Data Backup and Recovery
Data Backup and Recovery
Anyone ever come across an issue where SMSQL reports a Error Parsing Time when select the Restore option from the left hand pane in SMSQL ?
SMSQL was running for a couple of months, no problem. Then one day the Restore option stopped working.
See attached screenshot.
SMSQL5.0R1P2_x86.exe.
Ticket has been opened with support.
Scheduled snapshots work great. You just cannot restore anymore.
Have you had any luck in resolving this? I've been working with support to try to get this resolved for quite a while now. Of 4 SQL servers, 1 gives this error without fail. The other 3 servers work just fine and have never encountered this error. Over the past 2 months at various times, sometimes the error shows 4 consecutive times, sometimes 8, sometimes 40+ (always when attempting to restore/clone from local backup sets). It had been showing the exact same error dialog as you've attached, but since the .NET 3.5 SP1, I'm also getting a slightly different dialog (attached) in addition to the usual error. For example, earlier this week, I'd see the exact error dialog you posted 4 times, followed by the one I've attached 4 times. Right now, it just shows the error I've attached 4 times and then SMSQL crashes. Most of the time this crashes SMSQL, while other times, I am able to proceed after the last error dialog.

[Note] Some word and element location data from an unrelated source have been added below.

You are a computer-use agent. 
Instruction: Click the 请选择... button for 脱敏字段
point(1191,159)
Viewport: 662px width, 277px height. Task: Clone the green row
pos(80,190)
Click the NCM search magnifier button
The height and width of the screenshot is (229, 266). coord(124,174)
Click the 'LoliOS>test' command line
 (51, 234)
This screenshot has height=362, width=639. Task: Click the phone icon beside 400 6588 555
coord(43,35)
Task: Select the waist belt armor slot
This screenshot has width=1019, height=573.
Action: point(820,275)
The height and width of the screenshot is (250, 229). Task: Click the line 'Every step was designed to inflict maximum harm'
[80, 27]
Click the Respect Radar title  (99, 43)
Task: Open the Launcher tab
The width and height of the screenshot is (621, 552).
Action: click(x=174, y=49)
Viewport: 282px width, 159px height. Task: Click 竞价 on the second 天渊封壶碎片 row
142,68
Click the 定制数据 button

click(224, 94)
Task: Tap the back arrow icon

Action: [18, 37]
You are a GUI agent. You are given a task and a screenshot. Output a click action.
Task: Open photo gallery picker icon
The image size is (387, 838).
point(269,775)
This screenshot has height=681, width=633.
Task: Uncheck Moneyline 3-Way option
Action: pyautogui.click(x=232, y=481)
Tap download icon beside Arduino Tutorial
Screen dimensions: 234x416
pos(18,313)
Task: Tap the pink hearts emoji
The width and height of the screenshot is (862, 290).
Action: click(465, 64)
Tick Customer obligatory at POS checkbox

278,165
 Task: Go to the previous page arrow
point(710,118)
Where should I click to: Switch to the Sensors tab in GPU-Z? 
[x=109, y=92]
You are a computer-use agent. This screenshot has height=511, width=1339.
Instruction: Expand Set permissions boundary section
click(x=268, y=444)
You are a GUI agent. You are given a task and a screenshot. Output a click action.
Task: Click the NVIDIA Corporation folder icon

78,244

Restored .NET 3.5SP1 by way of repair installation as instructed by support, but that was no help. Also upgraded SMSQL several times - first to SMSQL 5.0R1, then SMSQL 5.0R1P2, then SMSQL 5.0R1P2D2; none of these have corrected the issue. Took it upon myself to delete all snapshots on the 3 volumes (LDF, MDF, Snapinfo), as support is not eager to recommend this course of action. I can somewhat understand why, but the snapshots are completely useless to me if I cannot restore/clone from them - how much worse off am I if I have no snaps versus if I have snaps but they're not usable? After deleting all snaps, I ran a scheduled backup and was able to restore/clone with no error. However, the next morning, I was getting that same error repeating once again.
Like you, our SMSQL scheduled backups on this server appear to work just fine (logs indicate all is successfully backed up). However, more often than not, we are unable to restore or clone from backup sets created on that server.
We're using OnTap 7.3.2RC1, SQL Server 2005, and SnapDrive 6.1 on Server 2003. LUNs are connected via iSCSI. Support is now recommending to upgrade to SMSQL 5.1, but I am not very confident this will resolve the problem (no dice upgrading the last 3 times...)
Not sure if this was mentioned or if this will fix it but there is a burt 145575 that looks similar to your problem.
http://now.netapp.com/NOW/cgi-bin/bol?Type=Detail&Display=145575
Thanks watan, but I think this is a separate issue. I've never seen this come up as a "SystemTimeToFileTime" error. Also, I usually am not even able to get to the point where I am able to double-click on a backup set - the mmc crashes before this. I'm also not seeing anything logged in the app log at the time I recreate this issue other than event ID 1000 (Faulting application mmc.exe, version 5.2.3790.3959, faulting module msvcr80.dll, version 8.0.50727.3053, fault address 0x0001c992).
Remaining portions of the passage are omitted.